* Supplied information
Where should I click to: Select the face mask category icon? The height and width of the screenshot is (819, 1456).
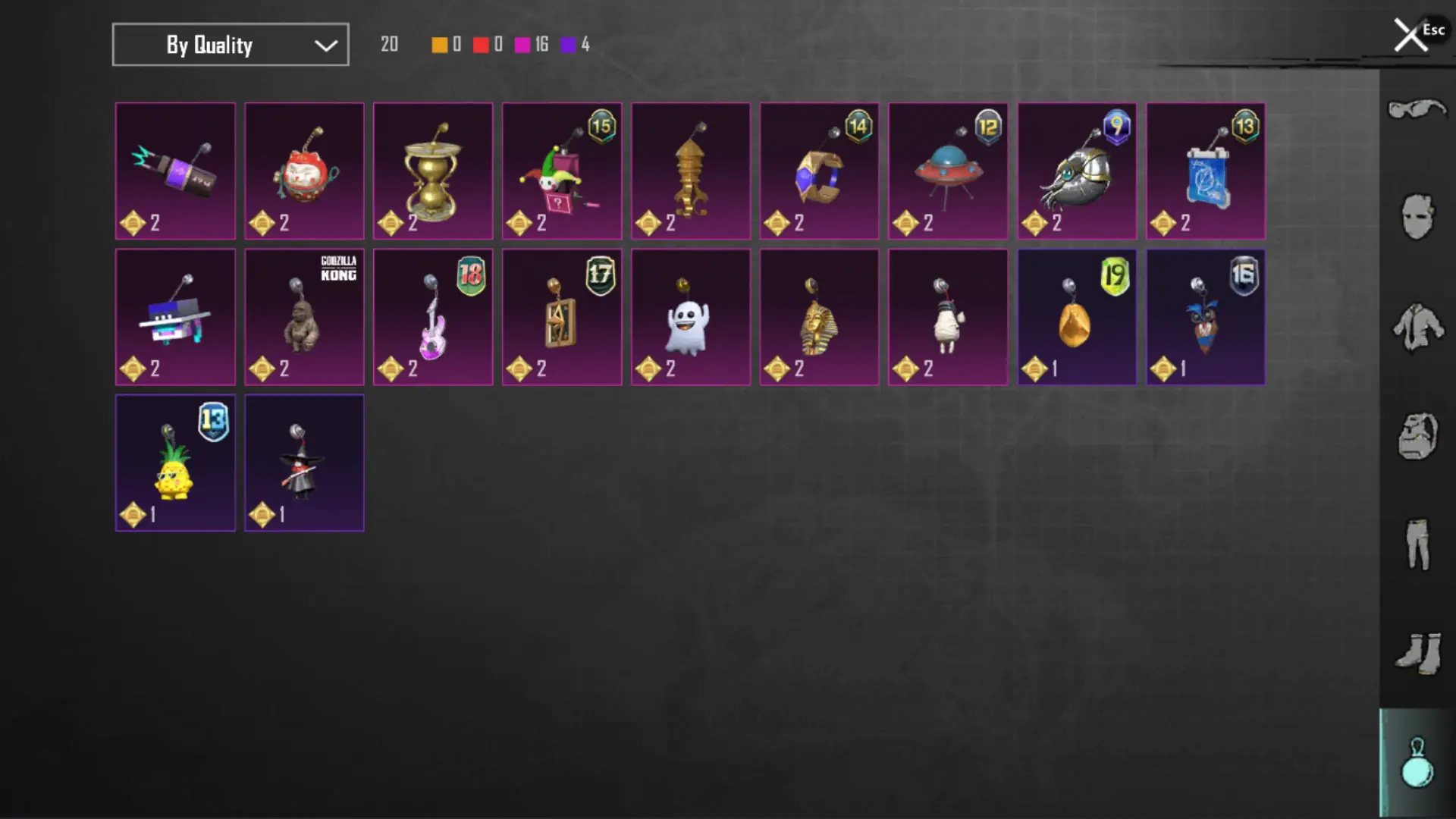[x=1417, y=217]
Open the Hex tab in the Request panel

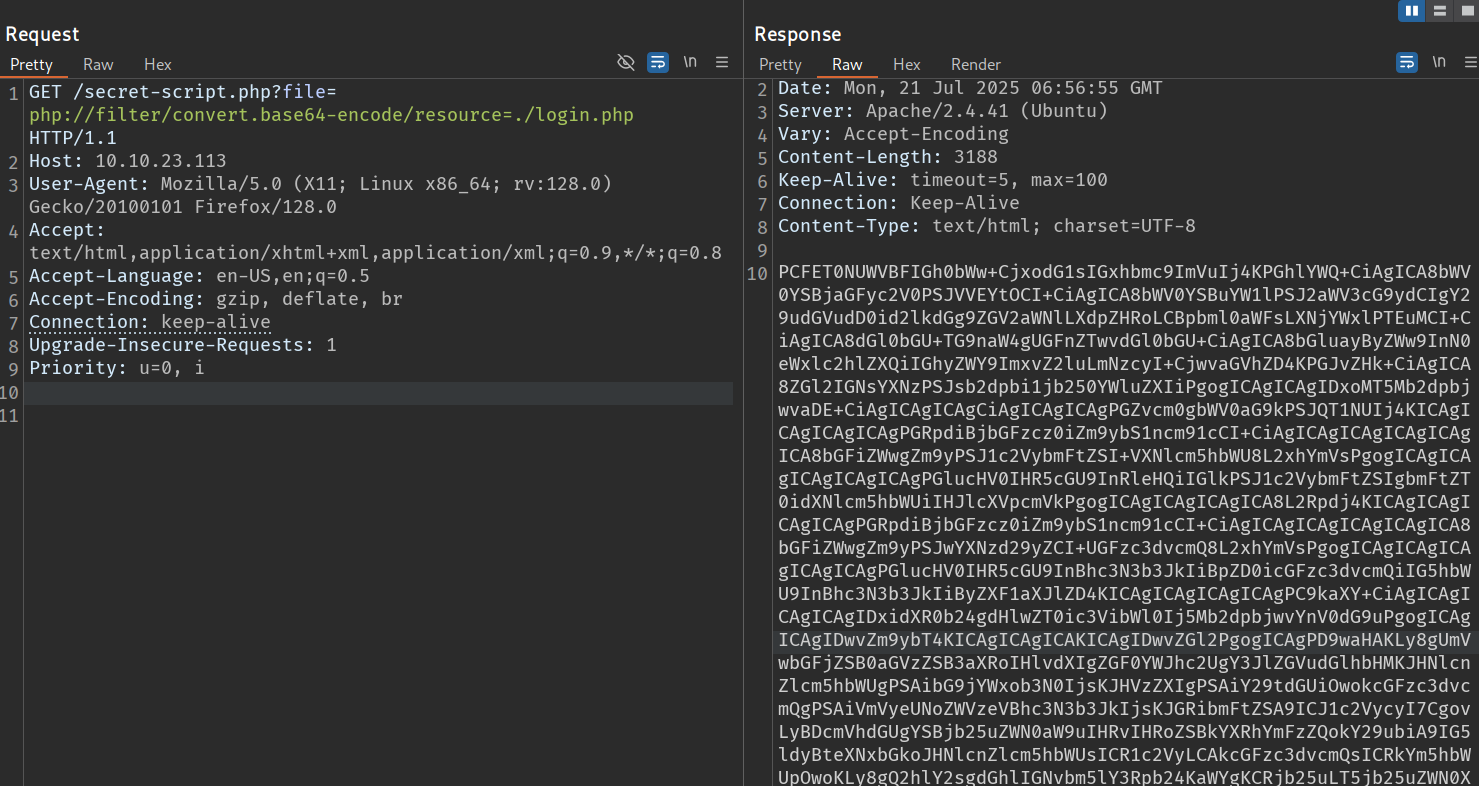[158, 64]
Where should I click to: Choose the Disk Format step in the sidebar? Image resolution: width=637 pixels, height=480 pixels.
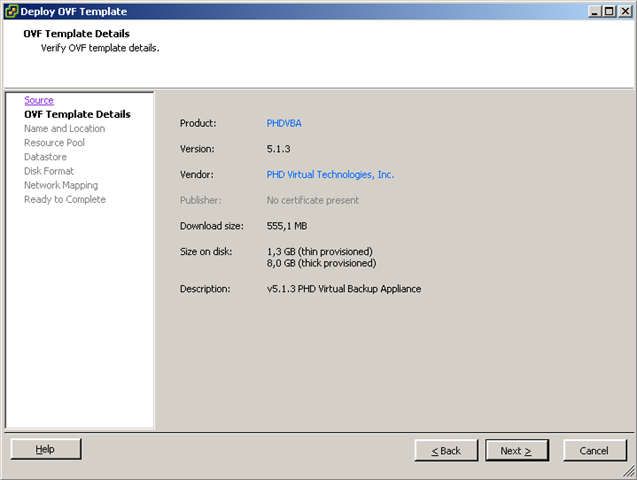pyautogui.click(x=49, y=171)
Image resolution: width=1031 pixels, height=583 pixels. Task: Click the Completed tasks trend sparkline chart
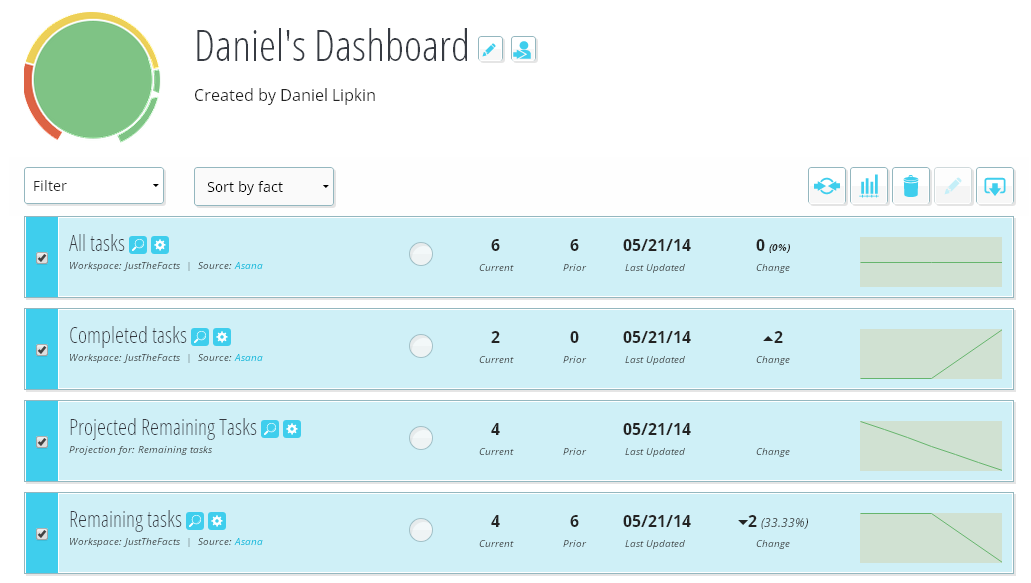pyautogui.click(x=930, y=354)
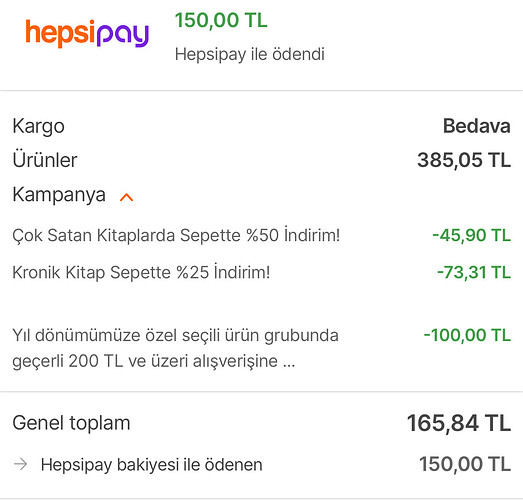The image size is (523, 500).
Task: Click the -45,90 TL discount amount
Action: tap(471, 235)
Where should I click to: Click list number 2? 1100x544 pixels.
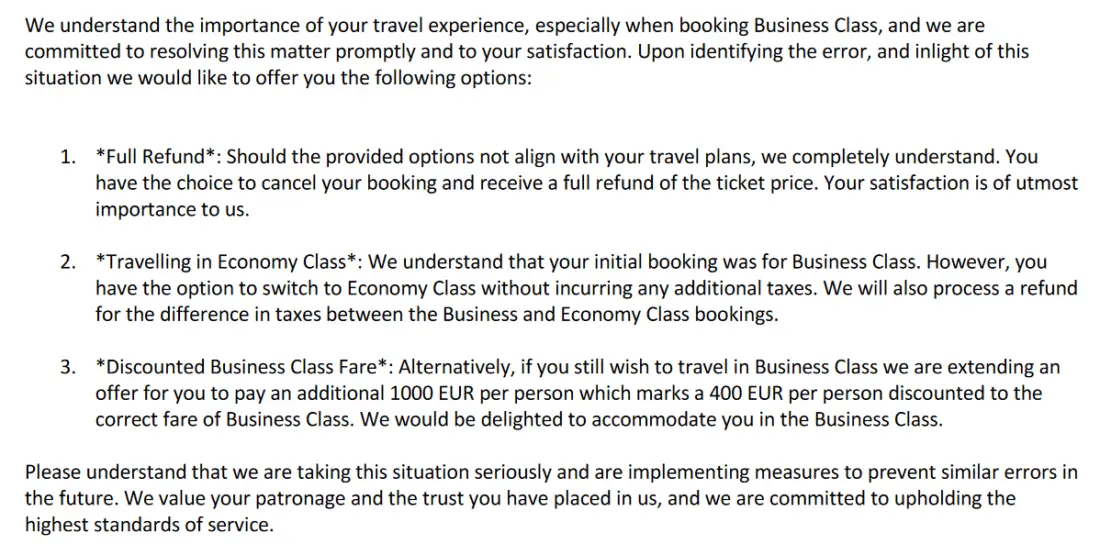[x=67, y=262]
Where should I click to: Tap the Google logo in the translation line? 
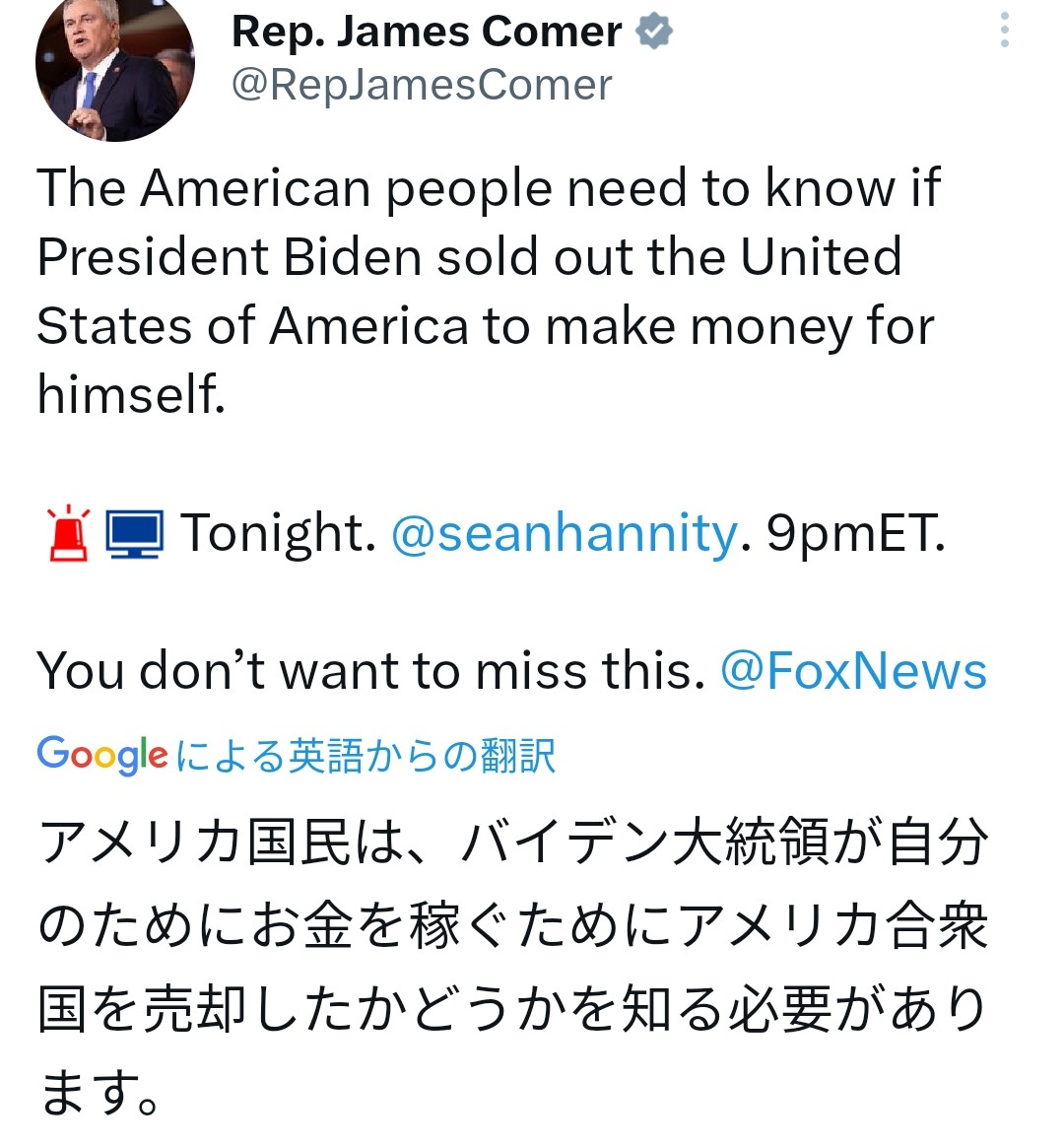102,755
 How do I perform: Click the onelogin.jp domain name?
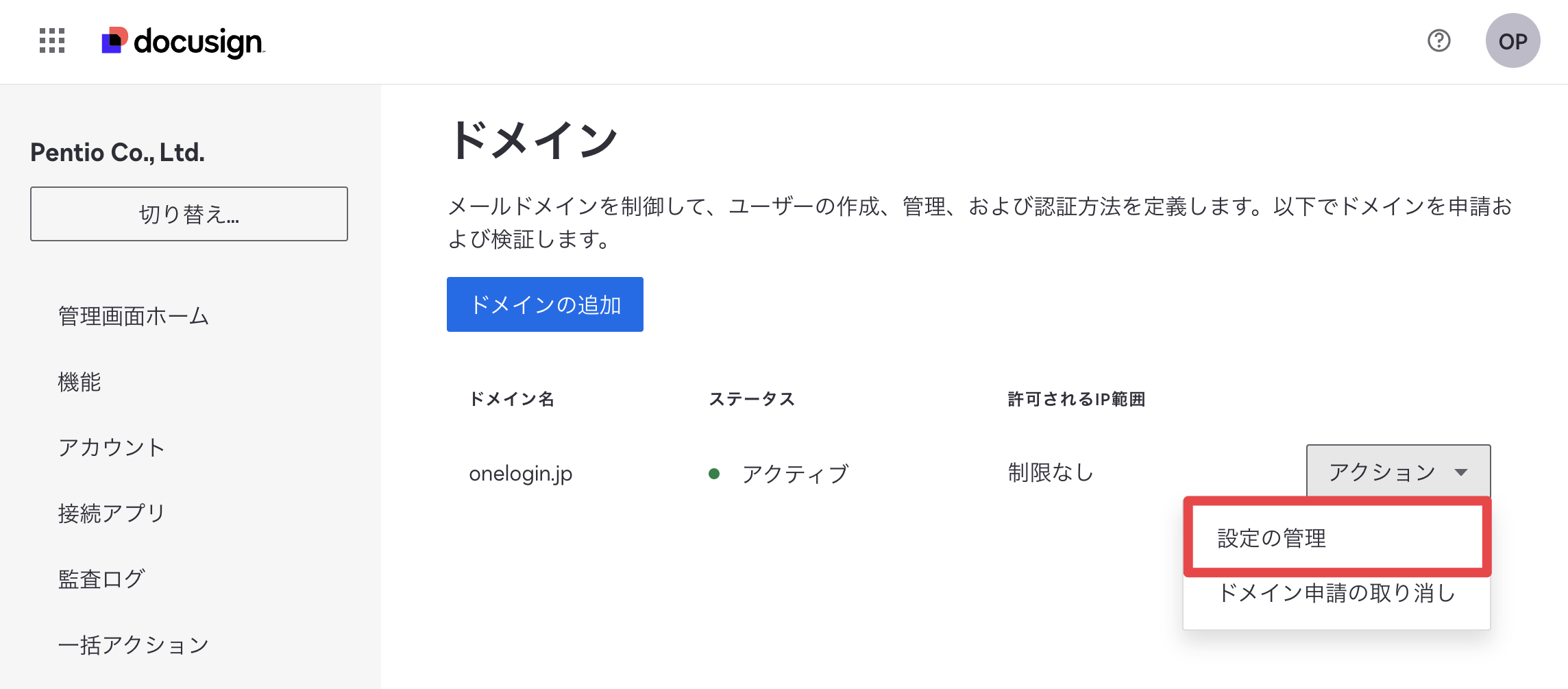point(521,474)
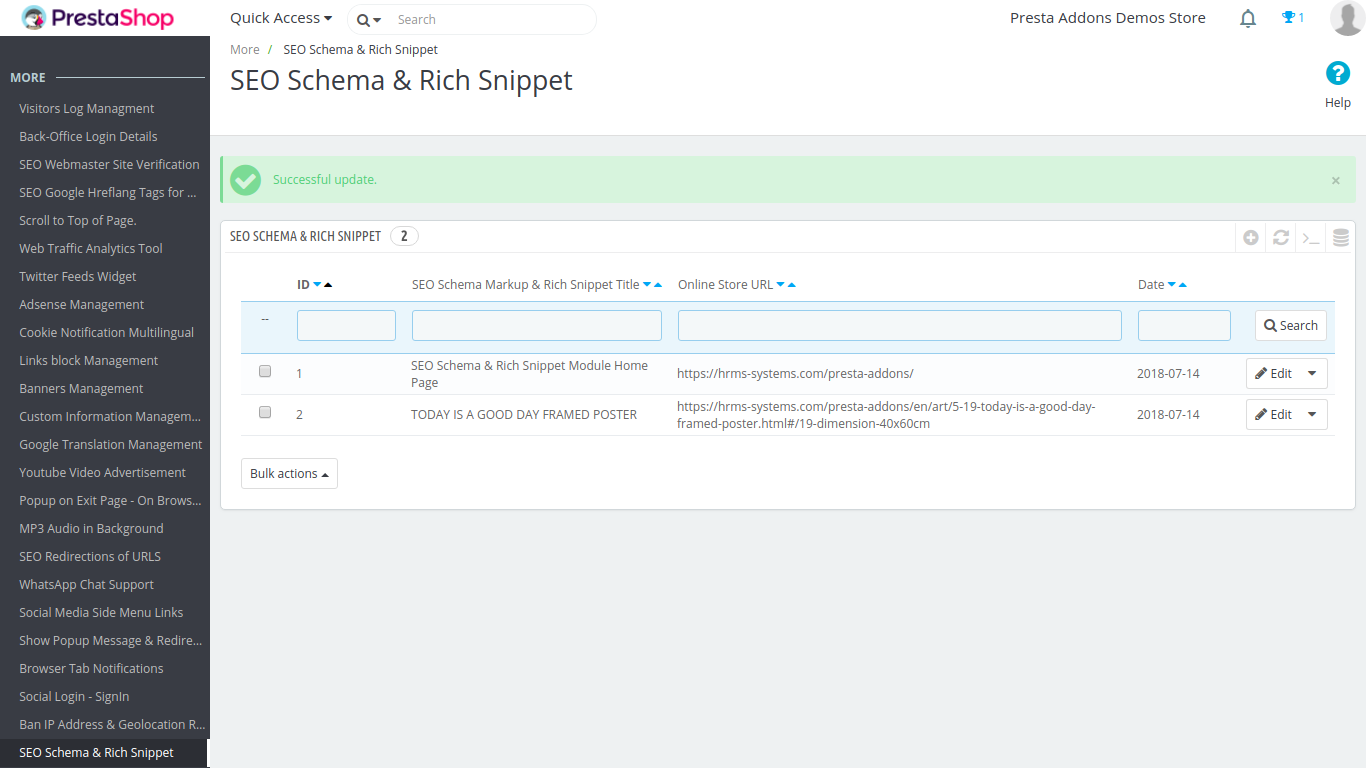
Task: Open Bulk actions dropdown
Action: (x=289, y=474)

* About this exercise
Copy the lines exactly. Start at the line with "Where should I click to: Choose", end at the last line above, include both, and omit all pictures.

* Your response
Where should I click to: Choose the Disk Format step in the sidebar? Image resolution: width=637 pixels, height=480 pixels.
pyautogui.click(x=49, y=171)
Image resolution: width=1031 pixels, height=583 pixels. Task: Click the Completed tasks trend sparkline chart
pyautogui.click(x=930, y=354)
The image size is (523, 500).
Task: Click the -45,90 TL discount amount
Action: tap(471, 235)
Where should I click to: Click list number 2? 1100x544 pixels.
[x=67, y=262]
Where should I click to: Tap the Google logo in the translation line? 
102,755
 How do I perform: Click the onelogin.jp domain name?
point(521,474)
Task: Open Bulk actions dropdown
Action: (x=289, y=474)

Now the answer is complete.